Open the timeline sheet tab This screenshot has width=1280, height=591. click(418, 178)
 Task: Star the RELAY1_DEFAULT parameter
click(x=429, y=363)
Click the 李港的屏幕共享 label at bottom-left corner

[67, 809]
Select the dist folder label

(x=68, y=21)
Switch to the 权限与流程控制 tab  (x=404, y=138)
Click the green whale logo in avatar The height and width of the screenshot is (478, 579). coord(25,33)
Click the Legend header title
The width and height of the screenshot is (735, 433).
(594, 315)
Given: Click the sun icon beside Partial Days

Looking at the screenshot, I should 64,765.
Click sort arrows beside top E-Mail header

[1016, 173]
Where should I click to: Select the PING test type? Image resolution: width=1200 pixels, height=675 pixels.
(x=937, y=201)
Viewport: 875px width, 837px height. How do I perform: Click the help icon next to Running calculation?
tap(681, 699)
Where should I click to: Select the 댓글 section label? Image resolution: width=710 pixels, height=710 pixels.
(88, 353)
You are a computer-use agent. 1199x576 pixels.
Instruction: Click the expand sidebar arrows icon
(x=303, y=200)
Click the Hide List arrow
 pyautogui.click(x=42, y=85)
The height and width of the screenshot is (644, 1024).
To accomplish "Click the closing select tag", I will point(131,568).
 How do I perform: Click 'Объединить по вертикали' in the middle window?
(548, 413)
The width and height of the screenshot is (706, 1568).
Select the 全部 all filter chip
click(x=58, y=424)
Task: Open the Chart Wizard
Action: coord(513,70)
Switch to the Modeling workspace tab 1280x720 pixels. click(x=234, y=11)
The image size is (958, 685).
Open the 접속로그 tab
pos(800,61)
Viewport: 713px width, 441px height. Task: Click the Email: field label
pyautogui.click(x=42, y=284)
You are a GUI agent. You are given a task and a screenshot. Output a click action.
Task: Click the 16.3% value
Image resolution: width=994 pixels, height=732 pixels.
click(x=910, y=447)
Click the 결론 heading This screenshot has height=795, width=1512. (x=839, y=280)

WORK TO COMPLETE: For the records above, state the count of lines where "This" appears, without any other text.

WRITTEN RESPONSE: 2